As the disks of the lower back or neck degenerate from age or injury, the outer ring of the disk (annulus) may be pushed out of its ideal shape by the soft center portion (nucleus). This loss of ideal shape or ‘bulge’ sometimes is large enough to cause pain from the disk itself, as well as put pressure on surrounding spinal nerves or the spinal cord. This may cause symptoms including: radiating pain into the arms or legs, numbness, tingling and muscle spasms. An MRI or CT scan can be used to diagnose a disk bulge. A ‘pinched nerve’ is caused when a nerve is compressed and is unable to conduct its signal properly. It can be caused by a disc herniation or bulge, stenosis, arthritis/degenerative disc disease or bone spurs. A pinched nerve in the low back can cause sciatica and symptoms into the lower extremities such as numbness, tingling, and pain. If in the neck, symptoms may radiate down the arms. An MRI, X-ray, CT scan or electromyogram can be used to diagnose a pinched nerve.

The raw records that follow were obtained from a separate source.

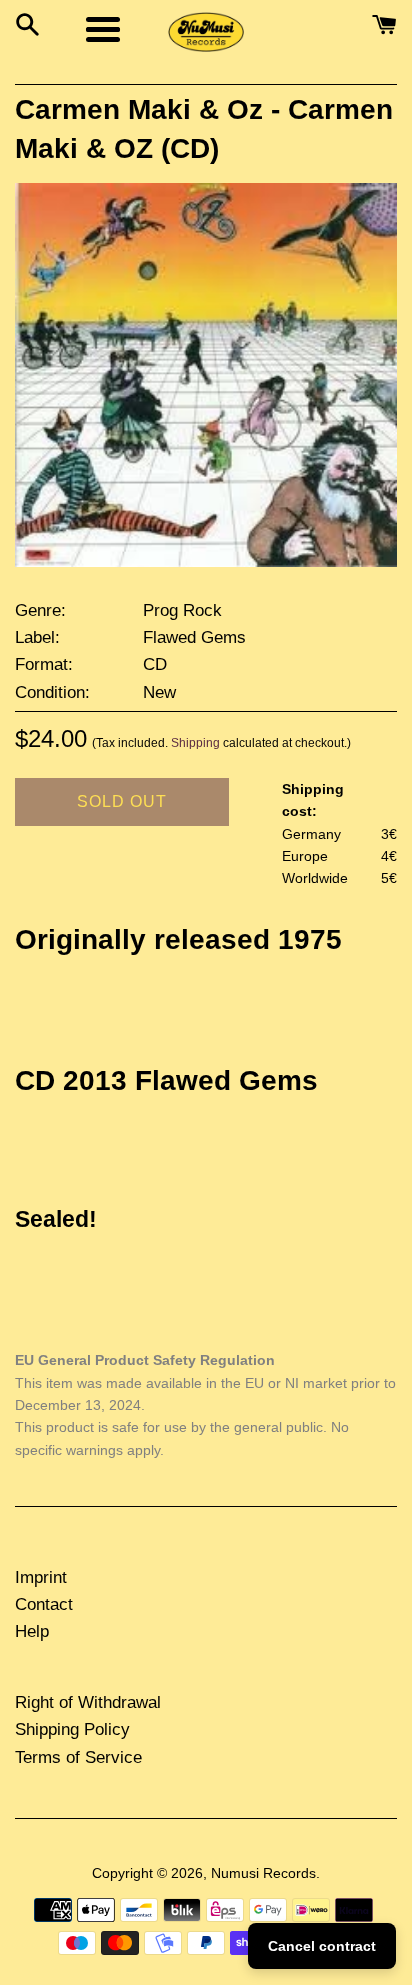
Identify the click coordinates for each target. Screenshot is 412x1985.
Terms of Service (78, 1757)
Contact (44, 1604)
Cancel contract (322, 1946)
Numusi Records (263, 1873)
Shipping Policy (72, 1729)
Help (32, 1631)
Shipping (195, 743)
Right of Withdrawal (88, 1702)
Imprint (41, 1577)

Degenerative Disk Disease:
Also known as Spondylosis, Degenerative Disk Disease refers to the narrowing of the normal “Disk Space,” between each Vertebra. The disks are fluid filled joints which allow your spine to move properly. Due to wear and tear, age or injury, these disks can lose hydration and decrease in height over time. This can eventually lead to pain and compression on the nerves that exit between the Vertebrae. An MRI, X-ray or CT scan can be used to diagnose Degenerative Disk Disease.
Sciatica is pain in the lower extremity which is caused by an irritation of the sciatic nerve. This pain is typically felt in the low back, and radiating down the posterior leg past the level of the knee. The sciatic nerve actually originates from multiple nerve roots in the lower portion of the spine, sciatica is often caused when a disk bulge or herniation begins to apply pressure to one of these nerve roots. This may cause pain not only in the back, but down the length of the sciatic nerve into the leg or legs. The symptoms you may also feel include: sharp pain, tingling of the lower extremities, numbness of the lower extremities and even weakness. An MRI, X-ray, CT scan or Electro-myogram can be used to determine the exact cause of sciatica.
The facets are the primary bony articulations in the spine. Facet Syndrome may arise when the capsule surrounding the facet becomes entrapped or pinched. Other predisposing factors for facet pain is degeneration, which is seen more often in middle-aged and older adults. The facets are evaluated with x-ray, CT scan or MRI.
The term 'stenosis' literally means a narrowing. In the spine, stenosis can apply to either the central canal or the lateral canals where the nerve roots exit the spinal column. Soft tissue and bony factors can both contribute to stenosis, with disk bulges/herniations, ligamentous hypertrophy, facet hypertrophy, congenital abnormalities in shape and slippage of normal alignment all potential causes. Symptoms may include pain in the back and with standing walking which is relieved with rest and forward flexion.